The wind was picking up so we unfurled the main and jib and enjoyed the quiet of sailing as we kept busy trimming sails in wind that was not holding steady in direction or speed. The wind built to 18 so we reefed the sails and enjoyed a fairly consistent ride. The wind built even higher and moved to our nose, we furled the sails and motored for the last hour and a half into the harbor. As we were approaching the land it seemed that the wind was accelerating off the mountain tops, we saw 37 knots on the wind meter! I find it hard to believe, but that is what it read. Fortunately, it died down to 15 as we entered the harbor. Another shallow entry with a sand bar across the approach, only dangerous in a NE wind and big seas. We navigated in successfully and called the marina.

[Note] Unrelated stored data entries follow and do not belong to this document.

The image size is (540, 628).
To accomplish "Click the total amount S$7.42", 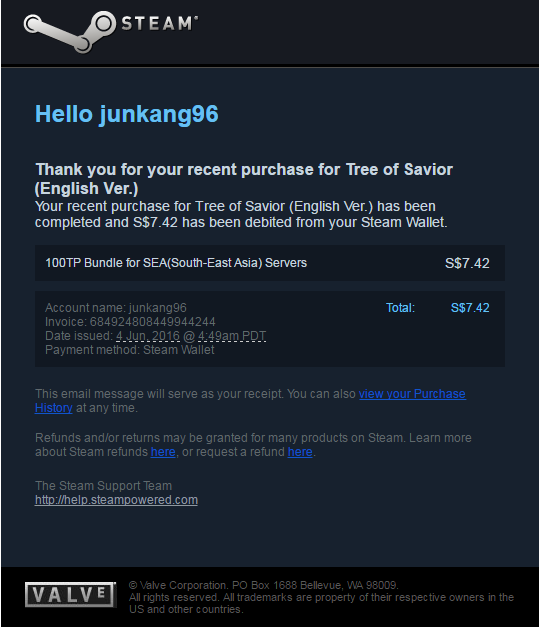I will click(470, 308).
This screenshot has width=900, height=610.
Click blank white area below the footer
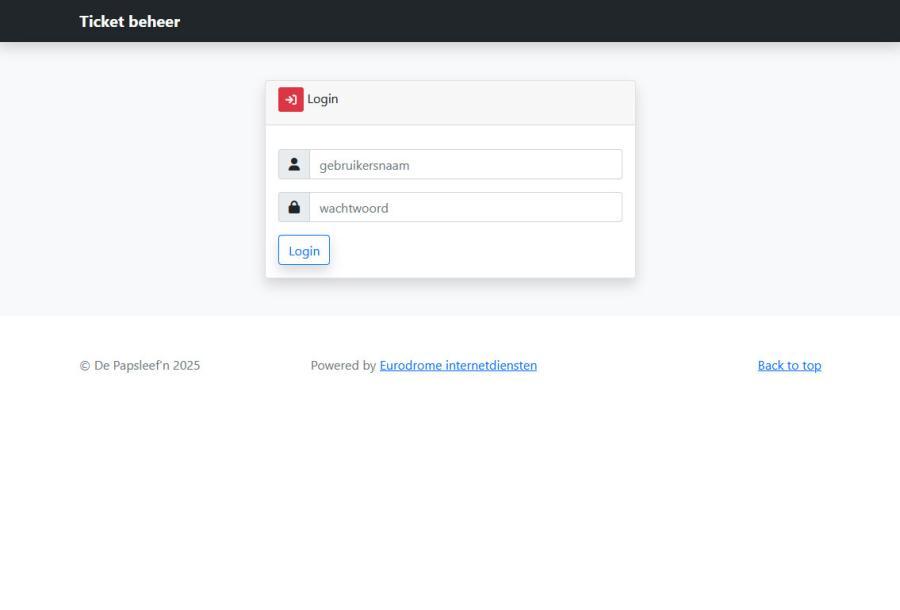click(450, 500)
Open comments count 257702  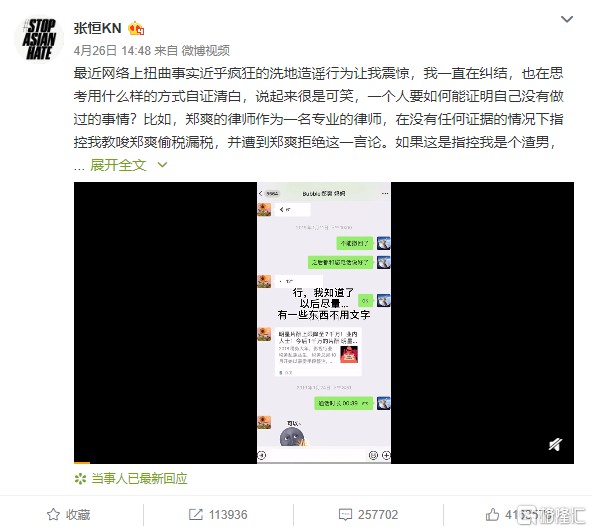coord(378,515)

They responded immediately and directed us in. The breeze
was still up at about 15, but favorable as we were directed in to a corner spot
next to a Lagoon 55 Catamaran. We no sooner tied up and another boat pulled
next to us. It turned out to be the boat I was tracking on AIS all day. Once
they were settled, we chatted for a bit. They were cruising and had a new born
baby. This was their first long day, 82 miles, with the baby and the baby did
well. They are headed through the strait to Malta and on to Barcelona for the
cup races in September. Paqual and Carroll from Switzerland, I am sure we will
talk some more.
The boat was in desperate need of cleaning; 4 long days of
salt spray and 2 rains full of Saharan red dust. We tag teamed the cleaning
effort and made short work of it. To the showers, cocktails and dinner. We were
down for the count by 2100 and enjoyed a blissful night of sleep.